# My HUGE cherry shrimp!



## sewingalot (Oct 12, 2008)

Wow, he is a beauty! What are you feeding him, fish? Is he the only large shrimp you have or do you have others? I cannot confirm or deny he is a cherry shrimp, but he looks like one, just gigantic.


----------



## Amazonfish (Oct 20, 2009)

Thank you!

When I moved in August, I brought all 2 of my cherry shrimps to my LFS. As it turns out...there were THREE! George was the one that I thought had died. He was the largest though. I found him when I was emptying the tank, so I took him with me! He was a trooper throughout the 20 hour trip we took together 

I've tried feeding him lots of things, but he hides in the driftwood most of the time.

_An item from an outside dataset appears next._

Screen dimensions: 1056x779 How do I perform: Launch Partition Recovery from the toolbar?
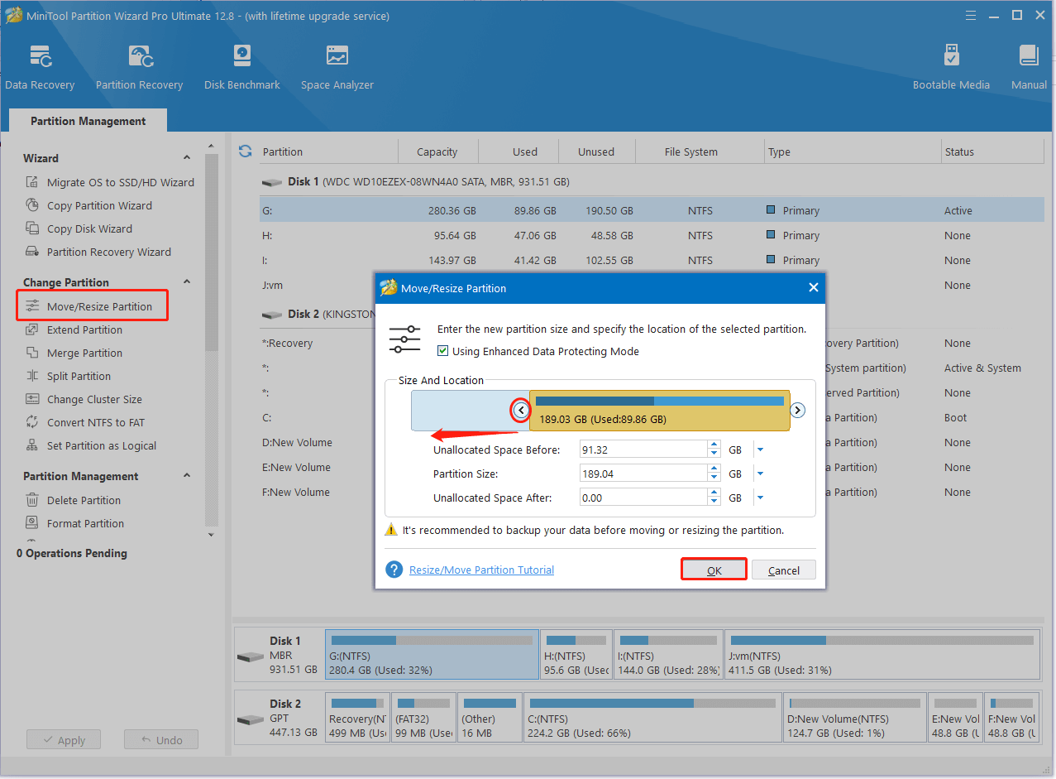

I only see him on rare occasion. He must be eating leftover food, detritus, algae, microorganisms, etc. I do care for him and I've offered appropriate foods--he just doesn't eat them! Right now, he's the only cherry in the tank. For tankmates, there are 2 chocolate gouramis, 7 pygmy cories, and 1 Bolivian Ram male (his mate was very old and recently died--RIP "Mama fish").


----------



## sewingalot (Oct 12, 2008)

That is an amazing story. Sounds like you and George are meant to be pals. The largest cherry shrimp I have had was about half his size, so I am impressed. He must be baking pizza in that driftwood. 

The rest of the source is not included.